第七十四章「甘い香りに誘われる心」
文京区の午後、冷たい風が東京ドームの周囲を吹き抜ける。冬の澄んだ空気の中に、ほのかに甘い香りが漂っていた。後楽園の小さなカフェから漂う焼き菓子の匂いが、歩く人々の足をふと止める。
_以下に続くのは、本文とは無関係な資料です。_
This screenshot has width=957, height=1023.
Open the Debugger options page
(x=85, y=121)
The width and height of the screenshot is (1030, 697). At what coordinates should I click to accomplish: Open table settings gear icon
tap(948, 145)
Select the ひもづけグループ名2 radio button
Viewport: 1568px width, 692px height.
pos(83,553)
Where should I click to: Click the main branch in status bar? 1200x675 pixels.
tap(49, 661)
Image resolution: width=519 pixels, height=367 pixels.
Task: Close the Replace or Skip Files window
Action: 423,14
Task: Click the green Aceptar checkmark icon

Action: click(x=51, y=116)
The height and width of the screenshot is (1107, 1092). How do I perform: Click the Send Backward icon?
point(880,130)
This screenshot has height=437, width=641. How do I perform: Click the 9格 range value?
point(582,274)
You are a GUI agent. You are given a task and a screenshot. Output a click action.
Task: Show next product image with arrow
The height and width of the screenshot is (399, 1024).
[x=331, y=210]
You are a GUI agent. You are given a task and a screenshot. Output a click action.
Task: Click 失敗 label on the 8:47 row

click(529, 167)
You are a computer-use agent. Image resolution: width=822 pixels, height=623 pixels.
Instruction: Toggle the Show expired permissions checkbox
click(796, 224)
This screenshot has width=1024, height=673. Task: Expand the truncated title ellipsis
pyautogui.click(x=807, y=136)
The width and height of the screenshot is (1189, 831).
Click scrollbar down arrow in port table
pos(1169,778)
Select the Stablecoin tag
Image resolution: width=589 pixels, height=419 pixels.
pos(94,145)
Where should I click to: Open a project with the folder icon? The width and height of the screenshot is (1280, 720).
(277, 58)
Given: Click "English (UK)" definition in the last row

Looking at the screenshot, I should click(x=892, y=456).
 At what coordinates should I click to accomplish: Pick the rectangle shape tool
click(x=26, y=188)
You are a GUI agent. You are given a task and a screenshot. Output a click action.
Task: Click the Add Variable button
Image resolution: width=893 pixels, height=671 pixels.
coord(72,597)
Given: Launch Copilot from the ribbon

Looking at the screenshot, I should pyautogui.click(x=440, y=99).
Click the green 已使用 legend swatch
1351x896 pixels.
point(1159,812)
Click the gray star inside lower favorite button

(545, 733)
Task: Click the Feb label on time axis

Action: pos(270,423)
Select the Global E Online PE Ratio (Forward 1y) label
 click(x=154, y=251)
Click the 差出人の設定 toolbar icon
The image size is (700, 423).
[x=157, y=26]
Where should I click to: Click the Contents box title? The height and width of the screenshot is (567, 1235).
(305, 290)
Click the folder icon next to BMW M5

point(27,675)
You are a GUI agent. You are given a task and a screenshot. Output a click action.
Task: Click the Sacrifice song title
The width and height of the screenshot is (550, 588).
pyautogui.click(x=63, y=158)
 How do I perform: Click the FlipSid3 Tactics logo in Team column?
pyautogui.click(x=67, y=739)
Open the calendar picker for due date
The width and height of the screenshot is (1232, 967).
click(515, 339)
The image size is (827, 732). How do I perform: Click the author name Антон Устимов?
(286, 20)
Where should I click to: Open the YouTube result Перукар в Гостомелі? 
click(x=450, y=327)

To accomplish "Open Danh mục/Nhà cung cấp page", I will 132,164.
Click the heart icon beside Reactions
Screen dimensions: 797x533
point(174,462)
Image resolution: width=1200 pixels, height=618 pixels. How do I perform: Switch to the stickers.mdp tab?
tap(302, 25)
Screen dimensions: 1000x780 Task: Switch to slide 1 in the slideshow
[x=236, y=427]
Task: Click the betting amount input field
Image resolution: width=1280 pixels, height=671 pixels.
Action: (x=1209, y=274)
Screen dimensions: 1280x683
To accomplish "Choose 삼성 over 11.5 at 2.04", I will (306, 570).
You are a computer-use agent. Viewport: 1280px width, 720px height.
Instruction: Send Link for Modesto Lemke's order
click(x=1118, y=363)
空汰は、カフェのガラス越しに街の様子をぼんやりと眺めていた。テーブルの上には、温かいコーヒーと、小さな紙袋に入ったマドレーヌ。カップを手に取り、一口飲むと、ゆっくりと温もりが広がる。
「お待たせ」
静かな声とともに、咲が席に着いた。彼女のコートには、冬の冷たい空気がまだ残っていて、軽く息を弾ませている。
「いや、俺も今来たところだ」
「またそれ?」
咲はくすっと笑いながら、手袋を外した。
「今日は、どうしてこのお店?」
「……なんとなく、甘い香りに誘われた」
咲は少し驚いたように目を丸くした。
「空汰が、そんなこと言うなんて珍しいね」
「そうか?」
「うん。でも、わかる気がする。寒い季節って、なんだか甘いものが恋しくなるよね」
空汰は静かに頷き、テーブルの上のマドレーヌをそっと指でつまんだ。
「お前も食べるか?」
「ありがとう」
咲は小さく頷き、マドレーヌを手に取る。指先に伝わる柔らかさと、バターの香ばしい香り。ひと口かじると、口の中で優しい甘さが広がった。
「美味しいね」
「……ああ」
二人はしばらく無言で、カフェの窓の外を眺めた。冬の風に乗って、街の喧騒が遠くから届く。
「ねぇ、空汰」
「ん?」
「甘い香りって、不思議だと思わない?」
「どういう意味だ?」
「記憶とつながってる気がするの。たとえば、このマドレーヌの香りを嗅ぐと、昔食べたお菓子のことを思い出したり」
空汰は少し考えた後、静かに答えた。
「……あるかもな」
「空汰にも、そんな香りある?」
空汰はカップを置き、少しだけ視線を落とした。
「雨の日に、母さんが作ってくれたパンケーキの匂い……かな」
咲は静かに彼の横顔を見つめた。
「パンケーキ?」
「ああ。小さい頃、外で遊べなくて機嫌が悪かった俺に、母さんが『雨の日は特別な日』だって言って、パンケーキを焼いてくれた」
「いいお母さんだね」
「……そうだな」
咲は、空汰が少し遠い目をしているのに気づいた。
「その香りを嗅ぐと、今でも思い出す?」
「たぶんな」
「それなら、今度パンケーキ焼いてみる?」
空汰は驚いたように彼女を見つめた。
「お前が?」
「うん。たぶん、同じ味にはならないと思うけど」
空汰は一瞬考えた後、ふっと微笑んだ。
「……悪くないな」
咲も微笑み返し、コーヒーを一口飲んだ。
「じゃあ、決まりだね」
二人はしばらく無言で、甘い香りが漂うカフェの空気を感じていた。
「ねぇ、またここに来ようよ」
「……ああ」
——甘い香りに誘われる心。
それは、記憶と想いをそっとつなぐ、優しい時間だった。